# ACTIVITY
Output the data that follows, keeping every line identical.

* * *

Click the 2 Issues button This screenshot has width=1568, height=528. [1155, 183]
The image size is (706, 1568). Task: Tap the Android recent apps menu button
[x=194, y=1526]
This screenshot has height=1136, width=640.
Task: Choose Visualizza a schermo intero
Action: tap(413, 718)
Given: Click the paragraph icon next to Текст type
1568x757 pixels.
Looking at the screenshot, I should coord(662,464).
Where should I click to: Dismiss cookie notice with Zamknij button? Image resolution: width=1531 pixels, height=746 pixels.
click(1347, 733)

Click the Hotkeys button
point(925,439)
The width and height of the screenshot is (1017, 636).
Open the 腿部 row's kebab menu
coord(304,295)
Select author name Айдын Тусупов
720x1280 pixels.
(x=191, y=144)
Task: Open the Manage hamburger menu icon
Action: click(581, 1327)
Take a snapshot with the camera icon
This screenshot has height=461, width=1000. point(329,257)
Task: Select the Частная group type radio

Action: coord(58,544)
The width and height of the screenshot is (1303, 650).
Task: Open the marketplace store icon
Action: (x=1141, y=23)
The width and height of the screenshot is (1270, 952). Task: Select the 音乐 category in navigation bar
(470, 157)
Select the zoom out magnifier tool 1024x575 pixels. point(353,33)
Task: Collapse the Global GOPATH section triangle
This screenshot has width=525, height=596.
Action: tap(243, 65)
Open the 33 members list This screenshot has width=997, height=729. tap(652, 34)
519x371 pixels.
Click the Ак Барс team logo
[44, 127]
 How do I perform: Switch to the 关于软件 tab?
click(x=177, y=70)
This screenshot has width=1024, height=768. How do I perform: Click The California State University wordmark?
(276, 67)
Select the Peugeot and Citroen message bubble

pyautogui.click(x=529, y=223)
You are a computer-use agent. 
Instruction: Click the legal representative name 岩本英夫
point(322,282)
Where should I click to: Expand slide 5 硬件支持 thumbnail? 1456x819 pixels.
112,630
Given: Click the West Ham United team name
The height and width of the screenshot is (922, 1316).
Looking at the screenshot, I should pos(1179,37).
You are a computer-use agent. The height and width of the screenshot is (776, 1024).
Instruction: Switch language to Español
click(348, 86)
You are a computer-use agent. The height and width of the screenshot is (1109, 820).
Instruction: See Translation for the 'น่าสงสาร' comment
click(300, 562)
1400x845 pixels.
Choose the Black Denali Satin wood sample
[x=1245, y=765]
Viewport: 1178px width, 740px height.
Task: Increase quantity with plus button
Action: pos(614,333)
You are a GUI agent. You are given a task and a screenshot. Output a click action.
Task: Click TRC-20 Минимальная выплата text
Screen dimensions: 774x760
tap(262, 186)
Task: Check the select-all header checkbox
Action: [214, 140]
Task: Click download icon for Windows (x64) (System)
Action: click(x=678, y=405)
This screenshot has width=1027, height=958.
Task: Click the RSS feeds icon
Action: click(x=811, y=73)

* * *

# SOLUTION TO THIS PROBLEM
Click the 2 Issues button This screenshot has width=1568, height=528. [1155, 183]
The image size is (706, 1568). Task: Tap the Android recent apps menu button
[x=194, y=1526]
This screenshot has height=1136, width=640.
Task: Choose Visualizza a schermo intero
Action: tap(413, 718)
Given: Click the paragraph icon next to Текст type
1568x757 pixels.
Looking at the screenshot, I should coord(662,464).
Where should I click to: Dismiss cookie notice with Zamknij button? Image resolution: width=1531 pixels, height=746 pixels.
click(1347, 733)

Click the Hotkeys button
point(925,439)
The width and height of the screenshot is (1017, 636).
Open the 腿部 row's kebab menu
coord(304,295)
Select author name Айдын Тусупов
720x1280 pixels.
(x=191, y=144)
Task: Open the Manage hamburger menu icon
Action: click(581, 1327)
Take a snapshot with the camera icon
This screenshot has height=461, width=1000. point(329,257)
Task: Select the Частная group type radio

Action: coord(58,544)
The width and height of the screenshot is (1303, 650).
Task: Open the marketplace store icon
Action: (x=1141, y=23)
The width and height of the screenshot is (1270, 952). Task: Select the 音乐 category in navigation bar
(470, 157)
Select the zoom out magnifier tool 1024x575 pixels. point(353,33)
Task: Collapse the Global GOPATH section triangle
This screenshot has width=525, height=596.
Action: tap(243, 65)
Open the 33 members list This screenshot has width=997, height=729. tap(652, 34)
519x371 pixels.
Click the Ак Барс team logo
[44, 127]
 How do I perform: Switch to the 关于软件 tab?
click(x=177, y=70)
This screenshot has width=1024, height=768. How do I perform: Click The California State University wordmark?
(276, 67)
Select the Peugeot and Citroen message bubble

pyautogui.click(x=529, y=223)
You are a computer-use agent. 
Instruction: Click the legal representative name 岩本英夫
point(322,282)
Where should I click to: Expand slide 5 硬件支持 thumbnail? 1456x819 pixels.
112,630
Given: Click the West Ham United team name
The height and width of the screenshot is (922, 1316).
Looking at the screenshot, I should pos(1179,37).
You are a computer-use agent. The height and width of the screenshot is (776, 1024).
Instruction: Switch language to Español
click(348, 86)
You are a computer-use agent. The height and width of the screenshot is (1109, 820).
Instruction: See Translation for the 'น่าสงสาร' comment
click(300, 562)
1400x845 pixels.
Choose the Black Denali Satin wood sample
[x=1245, y=765]
Viewport: 1178px width, 740px height.
Task: Increase quantity with plus button
Action: pos(614,333)
You are a GUI agent. You are given a task and a screenshot. Output a click action.
Task: Click TRC-20 Минимальная выплата text
Screen dimensions: 774x760
tap(262, 186)
Task: Check the select-all header checkbox
Action: [214, 140]
Task: Click download icon for Windows (x64) (System)
Action: click(x=678, y=405)
This screenshot has width=1027, height=958.
Task: Click the RSS feeds icon
Action: click(x=811, y=73)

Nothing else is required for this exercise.